_Task directions_
Please copy exactly the lines that run from the start of the entries to the line containing "Given: Open the Value", inclusive.

_Material for the task_

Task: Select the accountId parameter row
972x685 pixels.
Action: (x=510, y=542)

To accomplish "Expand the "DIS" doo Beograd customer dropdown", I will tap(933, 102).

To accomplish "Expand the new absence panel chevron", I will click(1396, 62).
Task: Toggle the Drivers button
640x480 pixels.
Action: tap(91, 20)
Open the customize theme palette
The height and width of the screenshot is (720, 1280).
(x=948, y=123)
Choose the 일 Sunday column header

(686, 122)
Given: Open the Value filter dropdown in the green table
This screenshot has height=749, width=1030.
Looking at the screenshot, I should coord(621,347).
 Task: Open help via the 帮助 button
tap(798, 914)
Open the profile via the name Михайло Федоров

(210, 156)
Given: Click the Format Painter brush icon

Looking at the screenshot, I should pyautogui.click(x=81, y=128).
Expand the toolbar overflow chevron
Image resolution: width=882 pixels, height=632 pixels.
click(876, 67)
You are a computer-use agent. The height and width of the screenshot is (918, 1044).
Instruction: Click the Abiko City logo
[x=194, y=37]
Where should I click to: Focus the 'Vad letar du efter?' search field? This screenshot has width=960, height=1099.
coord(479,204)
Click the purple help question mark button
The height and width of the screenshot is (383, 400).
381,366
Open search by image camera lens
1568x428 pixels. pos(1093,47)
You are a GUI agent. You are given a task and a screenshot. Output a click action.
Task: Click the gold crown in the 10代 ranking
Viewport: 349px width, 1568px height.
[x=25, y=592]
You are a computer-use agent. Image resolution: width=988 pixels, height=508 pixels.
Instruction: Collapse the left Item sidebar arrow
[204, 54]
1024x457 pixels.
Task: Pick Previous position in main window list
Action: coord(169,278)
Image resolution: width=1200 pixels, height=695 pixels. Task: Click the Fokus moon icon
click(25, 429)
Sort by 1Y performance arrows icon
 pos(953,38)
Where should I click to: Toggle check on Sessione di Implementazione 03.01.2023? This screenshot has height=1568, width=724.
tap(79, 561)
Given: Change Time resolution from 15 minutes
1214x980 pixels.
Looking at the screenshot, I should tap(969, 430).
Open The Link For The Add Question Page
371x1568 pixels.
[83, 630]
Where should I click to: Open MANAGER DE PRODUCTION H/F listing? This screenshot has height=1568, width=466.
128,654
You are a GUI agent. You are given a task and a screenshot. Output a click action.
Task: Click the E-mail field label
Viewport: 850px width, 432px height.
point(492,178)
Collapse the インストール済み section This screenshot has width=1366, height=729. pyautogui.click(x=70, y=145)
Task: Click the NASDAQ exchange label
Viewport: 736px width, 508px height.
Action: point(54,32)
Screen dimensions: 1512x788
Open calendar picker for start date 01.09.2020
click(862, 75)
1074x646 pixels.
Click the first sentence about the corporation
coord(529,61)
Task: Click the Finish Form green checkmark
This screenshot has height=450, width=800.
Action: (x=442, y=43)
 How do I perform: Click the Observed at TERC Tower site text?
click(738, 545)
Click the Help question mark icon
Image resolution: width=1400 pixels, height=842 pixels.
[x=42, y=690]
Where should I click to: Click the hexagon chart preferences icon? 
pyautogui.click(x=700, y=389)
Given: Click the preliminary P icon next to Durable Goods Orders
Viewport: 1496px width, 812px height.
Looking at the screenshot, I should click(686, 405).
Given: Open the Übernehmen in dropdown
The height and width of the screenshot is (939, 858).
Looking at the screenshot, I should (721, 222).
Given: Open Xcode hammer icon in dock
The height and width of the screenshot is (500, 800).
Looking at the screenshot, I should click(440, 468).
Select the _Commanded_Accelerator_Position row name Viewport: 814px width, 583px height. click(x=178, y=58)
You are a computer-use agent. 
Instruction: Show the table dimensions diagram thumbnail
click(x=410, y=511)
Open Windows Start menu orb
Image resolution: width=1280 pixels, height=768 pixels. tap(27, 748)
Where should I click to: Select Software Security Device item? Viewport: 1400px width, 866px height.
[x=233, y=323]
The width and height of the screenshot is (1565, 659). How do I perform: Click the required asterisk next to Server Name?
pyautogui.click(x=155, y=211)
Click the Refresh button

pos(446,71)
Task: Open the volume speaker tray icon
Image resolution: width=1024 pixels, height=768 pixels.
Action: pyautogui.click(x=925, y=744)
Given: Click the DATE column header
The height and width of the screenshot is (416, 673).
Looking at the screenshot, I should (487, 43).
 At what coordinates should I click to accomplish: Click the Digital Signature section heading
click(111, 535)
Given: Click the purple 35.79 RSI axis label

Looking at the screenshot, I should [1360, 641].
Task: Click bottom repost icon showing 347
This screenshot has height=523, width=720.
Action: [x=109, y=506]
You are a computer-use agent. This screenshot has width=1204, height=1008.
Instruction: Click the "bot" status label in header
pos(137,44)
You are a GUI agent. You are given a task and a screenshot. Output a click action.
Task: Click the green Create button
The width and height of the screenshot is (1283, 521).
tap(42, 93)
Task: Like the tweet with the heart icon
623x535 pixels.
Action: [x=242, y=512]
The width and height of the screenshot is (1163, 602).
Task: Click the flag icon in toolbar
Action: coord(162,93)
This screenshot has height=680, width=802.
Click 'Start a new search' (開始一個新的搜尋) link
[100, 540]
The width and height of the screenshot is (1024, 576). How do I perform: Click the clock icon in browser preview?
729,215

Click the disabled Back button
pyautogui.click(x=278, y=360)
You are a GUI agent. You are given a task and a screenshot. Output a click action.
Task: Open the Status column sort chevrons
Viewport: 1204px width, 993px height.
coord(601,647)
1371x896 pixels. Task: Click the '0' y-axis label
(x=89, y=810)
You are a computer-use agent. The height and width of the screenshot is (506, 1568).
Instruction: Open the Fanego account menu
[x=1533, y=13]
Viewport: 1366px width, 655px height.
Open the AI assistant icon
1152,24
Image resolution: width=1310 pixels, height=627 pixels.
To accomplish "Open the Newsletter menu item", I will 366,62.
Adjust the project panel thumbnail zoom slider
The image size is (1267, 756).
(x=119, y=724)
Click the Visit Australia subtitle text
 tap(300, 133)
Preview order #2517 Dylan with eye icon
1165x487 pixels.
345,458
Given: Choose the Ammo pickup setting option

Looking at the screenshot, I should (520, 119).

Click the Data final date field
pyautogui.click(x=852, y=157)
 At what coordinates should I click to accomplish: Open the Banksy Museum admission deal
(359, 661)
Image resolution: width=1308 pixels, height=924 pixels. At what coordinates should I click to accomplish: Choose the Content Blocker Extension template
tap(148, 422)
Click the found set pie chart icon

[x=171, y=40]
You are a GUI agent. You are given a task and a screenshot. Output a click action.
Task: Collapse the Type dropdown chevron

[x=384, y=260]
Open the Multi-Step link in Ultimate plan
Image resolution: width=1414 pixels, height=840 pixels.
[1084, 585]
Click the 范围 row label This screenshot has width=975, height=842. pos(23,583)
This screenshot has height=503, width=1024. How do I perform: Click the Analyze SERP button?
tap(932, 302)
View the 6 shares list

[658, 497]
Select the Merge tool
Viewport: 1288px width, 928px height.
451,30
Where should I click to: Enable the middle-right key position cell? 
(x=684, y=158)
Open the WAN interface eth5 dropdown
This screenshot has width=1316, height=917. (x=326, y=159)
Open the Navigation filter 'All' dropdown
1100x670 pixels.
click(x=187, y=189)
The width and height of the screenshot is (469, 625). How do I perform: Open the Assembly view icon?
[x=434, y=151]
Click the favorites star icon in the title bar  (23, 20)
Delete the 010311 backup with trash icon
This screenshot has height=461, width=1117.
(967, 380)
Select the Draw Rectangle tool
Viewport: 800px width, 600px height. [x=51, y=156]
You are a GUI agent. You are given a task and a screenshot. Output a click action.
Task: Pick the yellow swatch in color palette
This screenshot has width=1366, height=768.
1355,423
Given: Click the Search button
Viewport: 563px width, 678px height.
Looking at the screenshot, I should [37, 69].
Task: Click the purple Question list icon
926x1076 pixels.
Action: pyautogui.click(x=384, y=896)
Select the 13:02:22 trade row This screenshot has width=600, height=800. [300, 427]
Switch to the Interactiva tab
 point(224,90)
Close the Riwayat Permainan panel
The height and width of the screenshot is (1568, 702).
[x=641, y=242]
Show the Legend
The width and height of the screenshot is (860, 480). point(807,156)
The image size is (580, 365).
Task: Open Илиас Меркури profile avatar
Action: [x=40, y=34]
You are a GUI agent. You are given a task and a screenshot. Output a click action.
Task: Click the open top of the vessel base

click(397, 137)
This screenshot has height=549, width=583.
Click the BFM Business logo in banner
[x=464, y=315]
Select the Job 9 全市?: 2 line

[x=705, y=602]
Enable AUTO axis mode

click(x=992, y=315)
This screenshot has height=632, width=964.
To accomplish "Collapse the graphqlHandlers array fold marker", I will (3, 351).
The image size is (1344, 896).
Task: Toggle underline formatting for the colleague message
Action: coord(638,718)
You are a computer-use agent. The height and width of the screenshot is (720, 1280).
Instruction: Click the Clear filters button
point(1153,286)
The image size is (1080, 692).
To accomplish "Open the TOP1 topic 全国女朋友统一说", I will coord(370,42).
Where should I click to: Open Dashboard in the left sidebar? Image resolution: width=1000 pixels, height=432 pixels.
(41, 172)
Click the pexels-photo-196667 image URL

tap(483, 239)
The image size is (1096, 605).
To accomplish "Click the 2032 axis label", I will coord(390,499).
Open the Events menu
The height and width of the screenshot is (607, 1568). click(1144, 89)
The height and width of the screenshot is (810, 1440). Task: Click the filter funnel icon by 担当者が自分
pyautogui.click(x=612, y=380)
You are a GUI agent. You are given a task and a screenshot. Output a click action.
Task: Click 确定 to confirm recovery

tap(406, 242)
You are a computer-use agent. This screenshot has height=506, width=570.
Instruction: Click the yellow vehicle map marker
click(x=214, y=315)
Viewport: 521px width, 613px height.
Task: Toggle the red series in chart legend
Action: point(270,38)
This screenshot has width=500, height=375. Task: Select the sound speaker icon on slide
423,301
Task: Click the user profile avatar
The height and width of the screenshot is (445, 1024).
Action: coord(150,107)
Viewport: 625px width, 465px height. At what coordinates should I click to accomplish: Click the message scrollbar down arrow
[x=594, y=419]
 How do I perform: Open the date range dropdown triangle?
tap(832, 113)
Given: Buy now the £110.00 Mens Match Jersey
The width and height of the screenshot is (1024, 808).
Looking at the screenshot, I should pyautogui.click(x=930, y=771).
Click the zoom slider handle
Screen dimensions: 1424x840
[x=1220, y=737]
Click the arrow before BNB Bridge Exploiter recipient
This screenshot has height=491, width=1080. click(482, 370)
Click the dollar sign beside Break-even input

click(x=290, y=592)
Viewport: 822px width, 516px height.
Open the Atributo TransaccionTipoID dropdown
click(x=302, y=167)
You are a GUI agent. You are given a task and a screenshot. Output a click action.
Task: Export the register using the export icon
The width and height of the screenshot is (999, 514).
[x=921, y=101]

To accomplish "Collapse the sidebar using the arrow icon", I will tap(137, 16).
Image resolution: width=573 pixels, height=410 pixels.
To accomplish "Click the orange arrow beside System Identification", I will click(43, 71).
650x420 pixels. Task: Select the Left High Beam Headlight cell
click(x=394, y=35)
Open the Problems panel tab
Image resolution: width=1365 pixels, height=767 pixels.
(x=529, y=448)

_Reply_
Task: Select the accountId parameter row
972x685 pixels.
Action: (x=510, y=542)

To accomplish "Expand the "DIS" doo Beograd customer dropdown", I will tap(933, 102).

To accomplish "Expand the new absence panel chevron", I will click(1396, 62).
Task: Toggle the Drivers button
640x480 pixels.
Action: tap(91, 20)
Open the customize theme palette
The height and width of the screenshot is (720, 1280).
(x=948, y=123)
Choose the 일 Sunday column header

(686, 122)
Given: Open the Value filter dropdown in the green table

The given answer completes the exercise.